Pubdate: Tue, 26 Jul 2016
Source: Palm Beach Post, The (FL)
Copyright: 2016 The Palm Beach Post
Author: Jan Hoffman, The New York Times


To a child on the prowl for sweets, that brownie, cookie or 
bear-shaped candy left on the kitchen counter is just asking to be 
gobbled up. But in states that have legalized marijuana for 
recreational use, notably Colorado, that child may end up with more 
than a sugar high.

A study published Monday in the journal JAMA Pediatrics says that in 
Colorado the rates of marijuana exposure in young children, many of 
them toddlers, have increased 150 percent since 2014, when 
recreational marijuana products, like sweets, went on the market legally.

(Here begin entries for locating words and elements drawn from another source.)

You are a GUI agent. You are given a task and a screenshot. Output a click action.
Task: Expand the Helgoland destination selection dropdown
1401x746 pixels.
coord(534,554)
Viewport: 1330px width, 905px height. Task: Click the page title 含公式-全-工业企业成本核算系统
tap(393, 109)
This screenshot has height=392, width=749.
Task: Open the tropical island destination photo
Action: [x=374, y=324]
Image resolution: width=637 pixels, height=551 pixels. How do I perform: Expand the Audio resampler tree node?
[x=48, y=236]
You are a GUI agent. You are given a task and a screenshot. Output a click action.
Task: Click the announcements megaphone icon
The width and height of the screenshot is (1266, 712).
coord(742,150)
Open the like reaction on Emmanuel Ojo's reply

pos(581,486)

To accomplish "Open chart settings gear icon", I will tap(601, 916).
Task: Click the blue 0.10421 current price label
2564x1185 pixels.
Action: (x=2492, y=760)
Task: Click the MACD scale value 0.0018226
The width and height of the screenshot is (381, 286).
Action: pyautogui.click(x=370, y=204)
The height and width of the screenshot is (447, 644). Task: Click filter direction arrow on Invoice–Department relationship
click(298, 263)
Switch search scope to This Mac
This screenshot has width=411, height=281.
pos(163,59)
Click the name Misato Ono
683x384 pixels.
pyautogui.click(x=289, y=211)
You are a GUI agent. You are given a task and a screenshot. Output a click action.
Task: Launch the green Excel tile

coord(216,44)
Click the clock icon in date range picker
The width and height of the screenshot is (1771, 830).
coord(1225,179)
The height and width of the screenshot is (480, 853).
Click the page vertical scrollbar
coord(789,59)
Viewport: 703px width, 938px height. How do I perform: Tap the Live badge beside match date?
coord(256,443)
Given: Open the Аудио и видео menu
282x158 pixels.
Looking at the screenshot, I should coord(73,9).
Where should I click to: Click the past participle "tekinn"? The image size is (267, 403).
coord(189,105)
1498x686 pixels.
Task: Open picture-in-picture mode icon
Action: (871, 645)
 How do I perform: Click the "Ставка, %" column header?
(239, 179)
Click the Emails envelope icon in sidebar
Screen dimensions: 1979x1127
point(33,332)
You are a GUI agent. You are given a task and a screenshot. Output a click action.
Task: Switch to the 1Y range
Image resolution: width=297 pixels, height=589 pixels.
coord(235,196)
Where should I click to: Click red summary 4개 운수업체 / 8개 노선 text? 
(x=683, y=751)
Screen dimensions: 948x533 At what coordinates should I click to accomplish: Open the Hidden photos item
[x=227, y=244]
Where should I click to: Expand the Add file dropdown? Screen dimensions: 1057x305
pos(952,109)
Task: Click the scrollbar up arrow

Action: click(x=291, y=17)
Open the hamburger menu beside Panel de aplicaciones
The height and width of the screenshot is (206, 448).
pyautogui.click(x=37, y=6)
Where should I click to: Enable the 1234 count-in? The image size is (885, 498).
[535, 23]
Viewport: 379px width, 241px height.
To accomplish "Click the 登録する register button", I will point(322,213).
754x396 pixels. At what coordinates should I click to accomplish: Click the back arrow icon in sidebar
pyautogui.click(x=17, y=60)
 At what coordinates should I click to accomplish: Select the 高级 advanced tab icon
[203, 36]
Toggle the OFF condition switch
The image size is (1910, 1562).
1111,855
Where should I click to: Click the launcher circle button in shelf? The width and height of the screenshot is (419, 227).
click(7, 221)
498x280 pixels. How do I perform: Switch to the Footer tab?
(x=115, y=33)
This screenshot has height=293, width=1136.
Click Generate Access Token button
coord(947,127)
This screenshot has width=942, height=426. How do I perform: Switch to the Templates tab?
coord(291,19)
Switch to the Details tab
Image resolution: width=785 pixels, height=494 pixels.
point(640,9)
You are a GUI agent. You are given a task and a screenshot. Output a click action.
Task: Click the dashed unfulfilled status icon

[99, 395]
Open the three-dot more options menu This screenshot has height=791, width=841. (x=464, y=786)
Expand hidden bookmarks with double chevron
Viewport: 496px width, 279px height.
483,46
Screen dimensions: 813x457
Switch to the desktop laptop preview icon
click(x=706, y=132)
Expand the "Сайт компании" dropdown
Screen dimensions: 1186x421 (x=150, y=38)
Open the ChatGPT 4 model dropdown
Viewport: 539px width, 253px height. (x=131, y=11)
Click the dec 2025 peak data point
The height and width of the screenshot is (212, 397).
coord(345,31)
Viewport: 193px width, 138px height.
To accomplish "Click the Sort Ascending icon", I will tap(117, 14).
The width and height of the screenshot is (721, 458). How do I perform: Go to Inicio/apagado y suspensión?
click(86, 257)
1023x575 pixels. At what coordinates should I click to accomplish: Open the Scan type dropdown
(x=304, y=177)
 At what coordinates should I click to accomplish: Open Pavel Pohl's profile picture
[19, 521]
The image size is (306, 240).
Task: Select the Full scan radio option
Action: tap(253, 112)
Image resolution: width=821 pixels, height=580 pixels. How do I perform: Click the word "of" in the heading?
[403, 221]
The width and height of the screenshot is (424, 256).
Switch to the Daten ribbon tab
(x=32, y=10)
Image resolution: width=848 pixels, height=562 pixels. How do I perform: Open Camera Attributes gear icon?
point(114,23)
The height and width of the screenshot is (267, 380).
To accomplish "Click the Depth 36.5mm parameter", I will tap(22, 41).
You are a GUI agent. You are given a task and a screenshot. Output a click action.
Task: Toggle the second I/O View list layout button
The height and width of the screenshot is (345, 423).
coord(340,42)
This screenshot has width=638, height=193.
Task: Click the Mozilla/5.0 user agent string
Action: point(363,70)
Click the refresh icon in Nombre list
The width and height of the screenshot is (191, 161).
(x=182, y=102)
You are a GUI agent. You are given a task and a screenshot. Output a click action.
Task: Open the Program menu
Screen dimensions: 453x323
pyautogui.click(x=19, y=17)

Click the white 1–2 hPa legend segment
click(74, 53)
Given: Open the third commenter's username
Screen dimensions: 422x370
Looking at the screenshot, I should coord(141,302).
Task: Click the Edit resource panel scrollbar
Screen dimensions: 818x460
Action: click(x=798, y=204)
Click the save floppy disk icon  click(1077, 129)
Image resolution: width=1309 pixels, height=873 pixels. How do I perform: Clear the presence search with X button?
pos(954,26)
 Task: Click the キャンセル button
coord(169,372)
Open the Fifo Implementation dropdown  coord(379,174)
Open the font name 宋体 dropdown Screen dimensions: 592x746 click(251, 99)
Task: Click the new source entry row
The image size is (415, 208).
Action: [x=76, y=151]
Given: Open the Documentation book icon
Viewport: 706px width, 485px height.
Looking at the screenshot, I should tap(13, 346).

When children get their hands on the goodies they can become 
lethargic or agitated, vomit and lose balance, triggering a hospital 
visit or a frightened call to a poison center. A handful of patients 
were admitted to intensive care units and intubated.

Rates had started climbing in 2009, when the federal government said 
it would not prosecute users and suppliers who conformed to 
Colorado's medical marijuana laws. Those patients would often ingest 
their prescription marijuana through baked goods.

When voters decided in 2012 to legalize marijuana for recreational 
use, researchers anticipated that rates of accidental exposure in 
children would rise.

"But we were not prepared for the dramatic increase," said the senior 
author of the study, Dr. Genie E. Roosevelt, an associate professor 
of emergency medicine at the University of Colorado School of 
Medicine and Denver Health Medical Center.

The number of cases in the study, drawn from Colorado's poison 
control data and from one children's hospital, is modest. Between 
2009 and 2015, there were 163 cases documented by the poison control 
center and 81 patients evaluated at one hospital for pediatric 
marijuana exposure.

Even so, Roosevelt said, "While these ingestions are not common, the 
effects are significant and preventable." Some cases, she said, could 
result from secondhand smoke inhalation. The documentation of cause 
is still evolving.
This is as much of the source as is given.